49144 NEW YORK WORLD’S FAIR 1939 IN COLOR

This silent home movie (although, it could have been professionally made it appears likely to be an amateur production) shows the 1939 World’s Fair in New York. It includes views of the iconic Trylon, Perisphere and Helicline, as well as major exhibits. At the 4:15 mark, an auto exhibit is seen, likely the Ford Pavilion, where race car drivers drove on a figure eight track on the building’s roof endlessly, day in and day out. At 7:30, the Billy Rose Aquacade is seen. This was a spectacular musical and water extravaganza foreshadowing the form of many popular Hollywood musicals in the ensuing years. The show was presented in a special amphitheater seating 10,000 people and included an orchestra to accompany the spectacular synchronized swimming performance. It featured Johnny Weismuller and Eleanor Holm, two of the most celebrated swimmers of the era, and dazzled fairgoers with its lighting and cascades and curtains of water, pumped in waterfalls at 8000 gallons a minute. The cost of admission was 80 cents. At 10:00, the Lagoon of Nations is seen with a spectacular fireworks show and lighted fountains.

The 1939–40 New York World’s Fair, which covered the 1,216 acres of Flushing Meadows-Corona Park (also the location of the 1964–1965 New York World’s Fair), was the second most expansive American world’s fair of all time, exceeded only by St.
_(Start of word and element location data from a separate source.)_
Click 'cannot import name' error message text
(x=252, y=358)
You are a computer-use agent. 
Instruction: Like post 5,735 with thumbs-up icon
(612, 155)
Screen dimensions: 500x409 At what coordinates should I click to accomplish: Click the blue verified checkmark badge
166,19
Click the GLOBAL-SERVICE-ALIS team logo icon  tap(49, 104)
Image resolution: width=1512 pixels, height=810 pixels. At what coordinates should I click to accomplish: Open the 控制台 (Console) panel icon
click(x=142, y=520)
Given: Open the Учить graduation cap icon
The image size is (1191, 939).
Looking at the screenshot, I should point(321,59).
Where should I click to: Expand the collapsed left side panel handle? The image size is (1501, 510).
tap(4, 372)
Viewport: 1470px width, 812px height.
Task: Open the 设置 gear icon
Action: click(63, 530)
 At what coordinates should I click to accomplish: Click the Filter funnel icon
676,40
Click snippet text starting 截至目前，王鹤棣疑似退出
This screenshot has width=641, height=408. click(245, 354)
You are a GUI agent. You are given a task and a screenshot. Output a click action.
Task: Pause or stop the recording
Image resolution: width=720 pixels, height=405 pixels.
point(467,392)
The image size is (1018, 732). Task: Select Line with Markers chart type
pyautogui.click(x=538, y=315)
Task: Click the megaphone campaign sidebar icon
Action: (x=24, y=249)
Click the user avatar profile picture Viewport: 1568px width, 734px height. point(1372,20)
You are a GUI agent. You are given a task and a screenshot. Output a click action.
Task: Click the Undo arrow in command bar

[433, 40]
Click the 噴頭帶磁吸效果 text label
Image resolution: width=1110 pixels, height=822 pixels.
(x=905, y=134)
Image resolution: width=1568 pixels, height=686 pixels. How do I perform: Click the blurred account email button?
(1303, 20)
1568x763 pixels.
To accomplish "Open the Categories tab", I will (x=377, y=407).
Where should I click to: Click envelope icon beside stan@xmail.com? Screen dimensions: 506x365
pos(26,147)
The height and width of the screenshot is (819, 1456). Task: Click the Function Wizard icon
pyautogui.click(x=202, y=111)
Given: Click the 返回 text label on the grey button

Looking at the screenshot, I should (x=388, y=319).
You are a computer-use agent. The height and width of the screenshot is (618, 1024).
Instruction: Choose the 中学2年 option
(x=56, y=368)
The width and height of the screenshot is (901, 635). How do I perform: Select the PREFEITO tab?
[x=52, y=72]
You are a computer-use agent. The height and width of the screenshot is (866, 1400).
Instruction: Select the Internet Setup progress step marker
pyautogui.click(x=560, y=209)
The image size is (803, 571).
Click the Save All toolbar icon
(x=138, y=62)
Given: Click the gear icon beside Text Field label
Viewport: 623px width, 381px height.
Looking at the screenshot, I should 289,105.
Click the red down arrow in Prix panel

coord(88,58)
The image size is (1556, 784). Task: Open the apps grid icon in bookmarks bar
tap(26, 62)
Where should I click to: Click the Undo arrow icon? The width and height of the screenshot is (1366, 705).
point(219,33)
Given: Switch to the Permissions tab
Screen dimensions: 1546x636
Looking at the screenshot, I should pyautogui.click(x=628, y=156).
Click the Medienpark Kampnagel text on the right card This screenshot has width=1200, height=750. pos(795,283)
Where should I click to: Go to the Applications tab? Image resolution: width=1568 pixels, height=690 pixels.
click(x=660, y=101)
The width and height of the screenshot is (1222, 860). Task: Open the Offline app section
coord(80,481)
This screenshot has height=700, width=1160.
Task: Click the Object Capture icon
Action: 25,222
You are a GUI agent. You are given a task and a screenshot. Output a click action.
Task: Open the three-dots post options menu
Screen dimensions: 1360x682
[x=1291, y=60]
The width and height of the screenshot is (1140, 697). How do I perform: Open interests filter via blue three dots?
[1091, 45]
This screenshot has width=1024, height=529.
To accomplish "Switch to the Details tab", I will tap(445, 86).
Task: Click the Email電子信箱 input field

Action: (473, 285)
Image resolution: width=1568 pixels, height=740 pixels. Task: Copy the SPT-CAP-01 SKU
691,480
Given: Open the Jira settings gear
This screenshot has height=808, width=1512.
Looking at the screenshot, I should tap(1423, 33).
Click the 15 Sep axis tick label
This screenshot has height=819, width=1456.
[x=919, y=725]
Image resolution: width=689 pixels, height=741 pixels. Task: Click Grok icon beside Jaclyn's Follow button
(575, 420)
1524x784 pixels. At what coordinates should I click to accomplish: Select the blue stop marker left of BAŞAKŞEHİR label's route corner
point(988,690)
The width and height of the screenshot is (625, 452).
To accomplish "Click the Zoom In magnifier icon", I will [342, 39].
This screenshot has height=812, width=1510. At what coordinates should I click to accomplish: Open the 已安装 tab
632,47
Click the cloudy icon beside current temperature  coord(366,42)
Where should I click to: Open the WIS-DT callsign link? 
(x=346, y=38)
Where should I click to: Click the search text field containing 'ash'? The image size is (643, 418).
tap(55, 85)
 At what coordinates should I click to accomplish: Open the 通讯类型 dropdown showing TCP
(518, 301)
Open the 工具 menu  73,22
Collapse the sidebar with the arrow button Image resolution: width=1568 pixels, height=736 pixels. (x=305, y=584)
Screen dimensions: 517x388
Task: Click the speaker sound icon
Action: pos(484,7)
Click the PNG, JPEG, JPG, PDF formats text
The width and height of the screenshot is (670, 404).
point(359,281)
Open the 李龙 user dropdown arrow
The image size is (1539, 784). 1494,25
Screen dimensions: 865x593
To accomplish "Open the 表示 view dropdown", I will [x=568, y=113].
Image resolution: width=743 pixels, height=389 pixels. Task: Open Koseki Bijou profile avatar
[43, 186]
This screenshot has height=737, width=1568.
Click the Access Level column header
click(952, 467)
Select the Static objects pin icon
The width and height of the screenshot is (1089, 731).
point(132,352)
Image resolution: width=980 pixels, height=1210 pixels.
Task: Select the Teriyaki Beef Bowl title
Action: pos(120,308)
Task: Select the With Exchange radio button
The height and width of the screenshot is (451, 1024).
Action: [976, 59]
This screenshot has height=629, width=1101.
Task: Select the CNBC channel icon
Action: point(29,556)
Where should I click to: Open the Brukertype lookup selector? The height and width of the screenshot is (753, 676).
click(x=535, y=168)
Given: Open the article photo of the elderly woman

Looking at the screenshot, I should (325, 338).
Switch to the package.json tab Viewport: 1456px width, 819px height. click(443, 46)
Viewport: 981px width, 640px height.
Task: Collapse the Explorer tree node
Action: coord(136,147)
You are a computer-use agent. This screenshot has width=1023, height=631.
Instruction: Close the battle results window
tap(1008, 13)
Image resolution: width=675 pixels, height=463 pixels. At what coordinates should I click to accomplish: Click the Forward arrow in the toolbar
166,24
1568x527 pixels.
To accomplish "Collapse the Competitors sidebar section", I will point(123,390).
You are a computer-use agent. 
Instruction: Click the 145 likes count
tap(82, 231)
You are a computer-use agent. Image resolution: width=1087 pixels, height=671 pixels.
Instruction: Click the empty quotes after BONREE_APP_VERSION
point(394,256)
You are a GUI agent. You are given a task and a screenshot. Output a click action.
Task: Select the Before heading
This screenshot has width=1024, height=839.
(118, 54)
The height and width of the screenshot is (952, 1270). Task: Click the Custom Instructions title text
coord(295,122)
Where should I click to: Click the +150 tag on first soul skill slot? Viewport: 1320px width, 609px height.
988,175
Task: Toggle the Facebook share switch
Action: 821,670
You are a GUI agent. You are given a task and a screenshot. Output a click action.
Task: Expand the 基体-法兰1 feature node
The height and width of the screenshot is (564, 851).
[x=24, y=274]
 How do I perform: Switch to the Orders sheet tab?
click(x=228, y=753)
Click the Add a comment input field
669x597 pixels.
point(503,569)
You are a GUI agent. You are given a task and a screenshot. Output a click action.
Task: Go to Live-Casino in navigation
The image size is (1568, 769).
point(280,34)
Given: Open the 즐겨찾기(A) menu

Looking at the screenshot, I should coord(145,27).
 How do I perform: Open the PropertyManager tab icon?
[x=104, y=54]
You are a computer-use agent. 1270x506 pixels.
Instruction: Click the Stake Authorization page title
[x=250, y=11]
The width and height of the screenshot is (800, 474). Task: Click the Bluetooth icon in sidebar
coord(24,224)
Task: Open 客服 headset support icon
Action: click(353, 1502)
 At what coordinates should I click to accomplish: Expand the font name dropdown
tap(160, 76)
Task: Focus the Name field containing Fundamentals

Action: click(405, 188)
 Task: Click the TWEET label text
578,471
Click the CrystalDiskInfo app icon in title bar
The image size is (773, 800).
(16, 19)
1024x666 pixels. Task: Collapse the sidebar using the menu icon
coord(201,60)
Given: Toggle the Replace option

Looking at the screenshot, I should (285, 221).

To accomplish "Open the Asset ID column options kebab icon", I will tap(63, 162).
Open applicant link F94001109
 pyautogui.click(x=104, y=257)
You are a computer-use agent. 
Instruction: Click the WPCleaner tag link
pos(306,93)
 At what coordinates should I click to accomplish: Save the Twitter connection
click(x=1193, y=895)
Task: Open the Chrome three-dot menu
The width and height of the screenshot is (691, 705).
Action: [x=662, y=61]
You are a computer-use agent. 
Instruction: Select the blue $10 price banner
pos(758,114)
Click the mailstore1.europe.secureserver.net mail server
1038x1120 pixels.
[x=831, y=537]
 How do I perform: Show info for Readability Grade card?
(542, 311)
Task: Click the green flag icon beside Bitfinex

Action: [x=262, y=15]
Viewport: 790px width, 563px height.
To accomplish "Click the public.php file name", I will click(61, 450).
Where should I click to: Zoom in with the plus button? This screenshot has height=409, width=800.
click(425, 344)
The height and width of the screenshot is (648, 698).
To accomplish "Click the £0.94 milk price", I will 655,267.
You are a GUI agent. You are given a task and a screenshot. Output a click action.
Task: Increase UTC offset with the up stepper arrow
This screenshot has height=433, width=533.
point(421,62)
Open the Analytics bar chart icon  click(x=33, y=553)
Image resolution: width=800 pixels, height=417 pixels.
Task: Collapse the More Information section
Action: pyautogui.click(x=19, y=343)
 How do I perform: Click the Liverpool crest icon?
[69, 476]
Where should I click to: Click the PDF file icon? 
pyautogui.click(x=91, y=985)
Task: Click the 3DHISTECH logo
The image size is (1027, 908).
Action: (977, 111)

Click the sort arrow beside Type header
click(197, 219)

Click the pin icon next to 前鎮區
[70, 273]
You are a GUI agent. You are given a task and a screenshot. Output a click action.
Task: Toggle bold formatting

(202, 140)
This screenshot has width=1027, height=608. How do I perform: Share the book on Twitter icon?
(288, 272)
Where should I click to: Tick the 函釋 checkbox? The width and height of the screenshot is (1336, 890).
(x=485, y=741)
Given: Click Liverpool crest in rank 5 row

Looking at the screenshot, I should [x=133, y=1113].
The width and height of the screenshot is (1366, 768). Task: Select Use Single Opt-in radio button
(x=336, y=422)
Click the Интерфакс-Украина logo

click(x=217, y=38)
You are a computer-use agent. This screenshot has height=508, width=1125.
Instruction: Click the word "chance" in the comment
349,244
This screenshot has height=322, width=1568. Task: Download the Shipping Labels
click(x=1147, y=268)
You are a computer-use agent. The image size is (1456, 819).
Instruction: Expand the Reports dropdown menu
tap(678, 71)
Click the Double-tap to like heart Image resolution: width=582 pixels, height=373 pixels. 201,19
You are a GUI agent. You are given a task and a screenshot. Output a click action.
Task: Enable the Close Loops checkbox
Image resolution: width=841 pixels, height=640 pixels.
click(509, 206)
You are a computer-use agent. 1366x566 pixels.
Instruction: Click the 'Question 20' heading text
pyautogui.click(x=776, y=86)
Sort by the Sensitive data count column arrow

Louis’s Louisiana Purchase Exposition of 1904. Many countries around the world participated in it, and over 44 million people attended its exhibits in two seasons. The NYWF of 1939–1940 was the first exposition to be based on the future, with an opening slogan of “Dawn of a New Day”, and it allowed all visitors to take a look at “the world of tomorrow”. According to the official New York World’s Fair pamphlet:

The eyes of the Fair are on the future — not in the sense of peering toward the unknown nor attempting to foretell the events of tomorrow and the shape of things to come, but in the sense of presenting a new and clearer view of today in preparation for tomorrow; a view of the forces and ideas that prevail as well as the machines.

To its visitors the Fair will say: “Here are the materials, ideas, and forces at work in our world. These are the tools with which the World of Tomorrow must be made. They are all interesting and much effort has been expended to lay them before you in an interesting way. Familiarity with today is the best preparation for the future.

Within six months of the Fair’s opening, the Second World War would begin, an event that lasted six years and resulted in the deaths of over 50 million people.